Rather than conducting a one-off exam, Ms. Shute says, continuing stealth assessment "enables you to have a very systematic representation of the stuff you're interested in."
But for Ms. Shute, stealth assessment is not just about gathering data. It's also about improving teaching.
If instructors know where students need the most help, they can quickly tweak their courses—and their games—to make up for those deficiencies. Students who need help developing critical-thinking skills, for instance, may be asked to repeat a level or to take on additional tasks in the game until their performance is satisfactory—all without interrupting their play. "The idea of stealth assessment is really to make it merge into the fabric of the learning environment," Ms. Shute says. "My goal is to blur the distinction between learning and assessment."
Crunching all the data on student performance and tweaking computer games were major tasks in the days of Smithtown, but today's technology is making it possible to test increasingly complex critical thinking using virtual worlds.
Taiga Park, a computer game developed by the University of Indiana's Center for Research on Learning & Technology, is one of Ms. Shute's favorite vehicles for stealth assessment. On its surface a game about ecology, Taiga Park requires players to look for the cause of a widespread fish die-off in a virtual river by "interviewing" park rangers, environmental scientists, and the owners of a logging company. While students learn about pH levels and runoff, they also come away with lessons on data analysis, complex cause-and-effect relationships, and communication.
With the stealth-assessment framework behind it, Oktay Donmez and Yoon Jeon Kim, two of Ms. Shute's graduate students at Florida State, are planning to test Taiga Park with about 50 sixth graders. Starting in the spring, the researchers will study the students' performance data from the game to see how effective stealth assessment is at measuring their complex thinking.
"My goal is not only to design, develop, and implement stealth assessment within a game, but also to test its effectiveness," Mr. Donmez says.
Although much of the research in the field—especially when dealing with elementary and secondary students—is centered on video games, Ms. Shute is quick to point out that stealth assessment is widely applicable as a tool, not just a game.

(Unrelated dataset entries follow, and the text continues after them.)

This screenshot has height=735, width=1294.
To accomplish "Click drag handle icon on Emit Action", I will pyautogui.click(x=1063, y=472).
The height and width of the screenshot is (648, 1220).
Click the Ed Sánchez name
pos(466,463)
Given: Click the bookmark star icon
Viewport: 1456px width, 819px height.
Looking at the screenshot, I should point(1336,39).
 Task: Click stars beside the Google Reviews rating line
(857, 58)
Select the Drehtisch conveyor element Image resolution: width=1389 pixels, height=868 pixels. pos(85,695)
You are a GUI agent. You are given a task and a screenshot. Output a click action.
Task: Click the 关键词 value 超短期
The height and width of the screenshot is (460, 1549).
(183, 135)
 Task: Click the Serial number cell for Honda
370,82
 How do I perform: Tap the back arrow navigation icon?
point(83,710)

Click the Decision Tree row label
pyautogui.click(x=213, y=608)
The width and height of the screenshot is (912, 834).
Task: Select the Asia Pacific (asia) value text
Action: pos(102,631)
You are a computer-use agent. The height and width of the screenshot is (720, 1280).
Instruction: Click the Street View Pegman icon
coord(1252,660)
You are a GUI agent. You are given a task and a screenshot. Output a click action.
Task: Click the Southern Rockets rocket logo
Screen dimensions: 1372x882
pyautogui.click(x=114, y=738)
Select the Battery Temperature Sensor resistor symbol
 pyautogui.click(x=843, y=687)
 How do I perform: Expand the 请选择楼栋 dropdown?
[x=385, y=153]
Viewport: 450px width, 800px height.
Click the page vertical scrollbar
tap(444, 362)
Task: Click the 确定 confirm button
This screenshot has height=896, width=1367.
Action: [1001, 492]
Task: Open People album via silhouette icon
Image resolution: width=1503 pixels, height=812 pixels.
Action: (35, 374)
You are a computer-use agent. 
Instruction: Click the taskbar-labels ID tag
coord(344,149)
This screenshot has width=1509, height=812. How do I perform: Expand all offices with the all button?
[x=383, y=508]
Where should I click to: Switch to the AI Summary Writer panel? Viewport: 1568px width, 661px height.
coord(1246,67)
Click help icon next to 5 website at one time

Working with Florida State graduate students in a course called "How to Write Excellent Literature Reviews," Ms. Shute found that she could use routine assignments—like peer reviews and summaries of research material—to analyze her students' higher-order thinking skills. All assignments can be linked back to a larger skill, she says. "Evidence is everywhere."
Ms. Shute also hopes that stealth assessment might engage students unmoved by traditional teaching and testing.
"We have this whole group of kids who are not engaged with school, and appropriately so, because schools are so antiquated," she says.
With field research on stealth assessment still ahead of them, both Ms. Shute and her students are optimistic about the technology, especially for a generation of students who grew up with video games at home.
"They're going to play video games anyway," Ms. Kim says. "We can actually embed something that can help them learn."